◆ **AS TUAS TAREFAS**
a. Diz se cada afirmação está de acordo com o excerto sobre o filme, respondendo sim ou não e citando as palavras do excerto que o decidem: (i) a rodagem do filme foi anterior a 7 de Outubro de 2023; (ii) a ação do filme concentra-se sobretudo nas bancadas de um estádio olímpico; (iii) a Guerra Fria ainda duraria mais duas décadas.
b. Transcreve do excerto sobre o filme o trecho que vai de "De facto, são" a "pode estar iminente.".

◆ **SEGMENTO DO DOCUMENTO**

O tema por outro lado é surpreendentemente actual, embora a rodagem do filme tenha sido anterior ao 7 de Outubro de 2023, data da mais ampla operação do Hamas que resultou igualmente numa tomada de reféns israelitas por um grupo terrorista palestiniano.
Mas o filme inteligentemente expõe logo nos diálogos iniciais todo um contexto histórico que é ainda o do final da II Guerra Mundial e da ordem política internacional que daí resultou, temática que regressou de novo à ordem do dia apesar do meio século já passado depois da guerra.
De facto, são trazidas ao quotidiano das conversas as memórias traumáticas do Holocausto ainda próximo, os próprios objectivos de reabilitação da imagem alemã no pós-guerra, realizando umas Olimpíadas que se poderiam contrapor às que ocorreram em Berlim em 1936 em plena ascensão hitleriana, e ao mesmo tempo a paradoxal ineficácia da segurança da ordem policial alemã, e o trauma de uma nação dividida em dois estados como consequência da Guerra Fria que ainda duraria mais duas décadas.
Mas tudo isso não deixa que se perca a extrema eficácia narrativa de um thriller que concentra toda uma multiplicidade de acções e reflexões no pequeno espaço de uma régie de estúdio televisivo e dos seus prolongamentos adjacentes e na febre de uma operação tensa onde os minutos contam e o desastre pode estar iminente.
Tudo se passa, no entanto, numa espécie de sala de observações que é a essência do olhar jornalístico, que um artigo de Geoffrey Macnab no Screen Daily curiosamente compara ao paradigmático Das Boot – A Odisseia do Submarino 96 (1981) do também alemão Wolfgang Petersen, que implica uma distância, não necessariamente em profundidade oceânica, mas também não descomprometida ou neutral, como é da essência, aliás, da plateia desportiva.
As interrogações éticas correspondem ao efeito, com o consequente feed-back sobre a realidade, que a dada altura surge na consciência de que os sequestradores podem estar a ver as imagens da tentativa de resgate que estão a ser transmitidas.

◆ **MATERIAL EXTRAÍDO**
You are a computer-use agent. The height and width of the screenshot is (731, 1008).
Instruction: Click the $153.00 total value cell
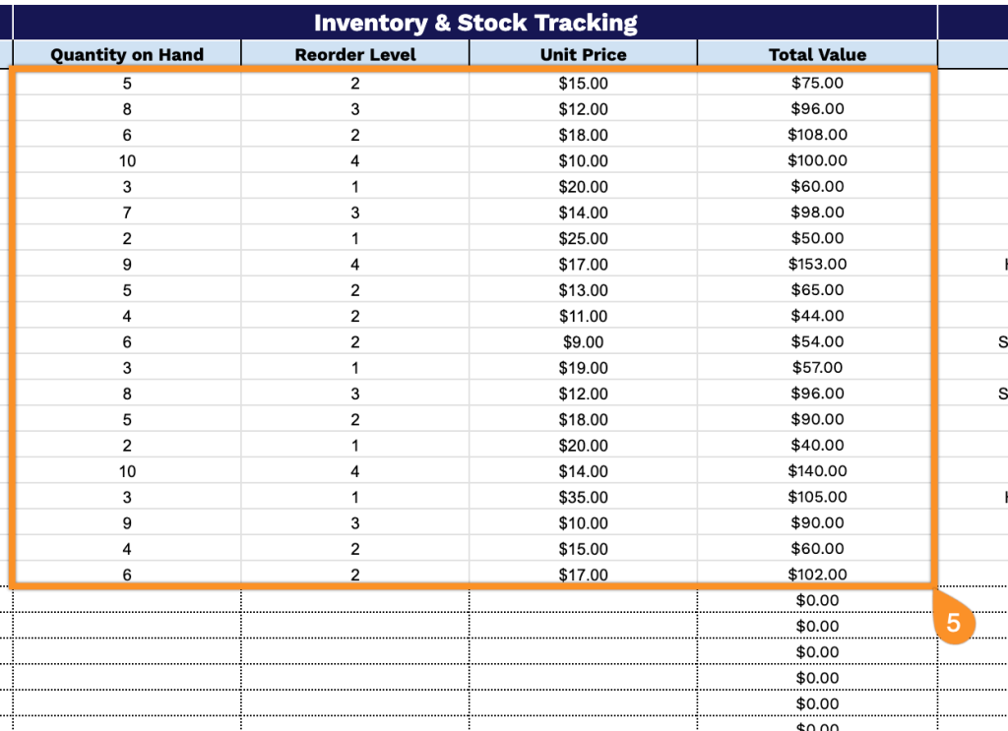tap(817, 264)
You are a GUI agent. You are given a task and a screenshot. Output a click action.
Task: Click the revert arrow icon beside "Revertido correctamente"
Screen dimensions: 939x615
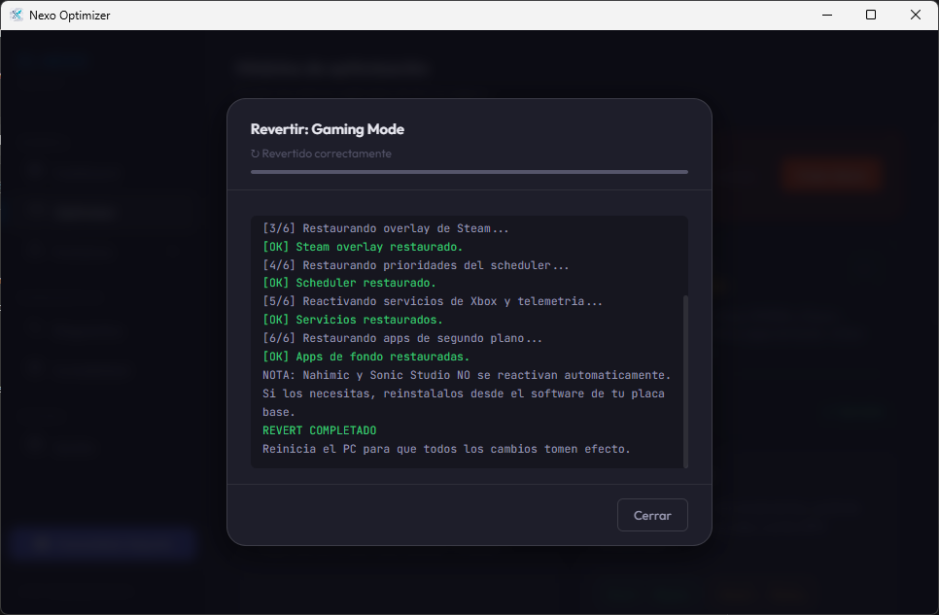258,153
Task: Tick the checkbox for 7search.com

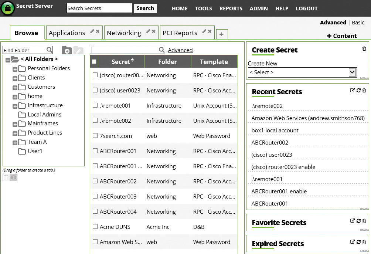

◆ **LISTA DE RESPOSTAS**
a.
(i) Sim: «embora a rodagem do filme tenha sido anterior ao 7 de Outubro de 2023»
(ii) Não: «no pequeno espaço de uma régie de estúdio televisivo e dos seus prolongamentos adjacentes»
(iii) Sim: «como consequência da Guerra Fria que ainda duraria mais duas décadas»

b.
De facto, são trazidas ao quotidiano das conversas as memórias traumáticas do Holocausto ainda próximo, os próprios objectivos de reabilitação da imagem alemã no pós-guerra, realizando umas Olimpíadas que se poderiam contrapor às que ocorreram em Berlim em 1936 em plena ascensão hitleriana, e ao mesmo tempo a paradoxal ineficácia da segurança da ordem policial alemã, e o trauma de uma nação dividida em dois estados como consequência da Guerra Fria que ainda duraria mais duas décadas.
Mas tudo isso não deixa que se perca a extrema eficácia narrativa de um thriller que concentra toda uma multiplicidade de acções e reflexões no pequeno espaço de uma régie de estúdio televisivo e dos seus prolongamentos adjacentes e na febre de uma operação tensa onde os minutos contam e o desastre pode estar iminente.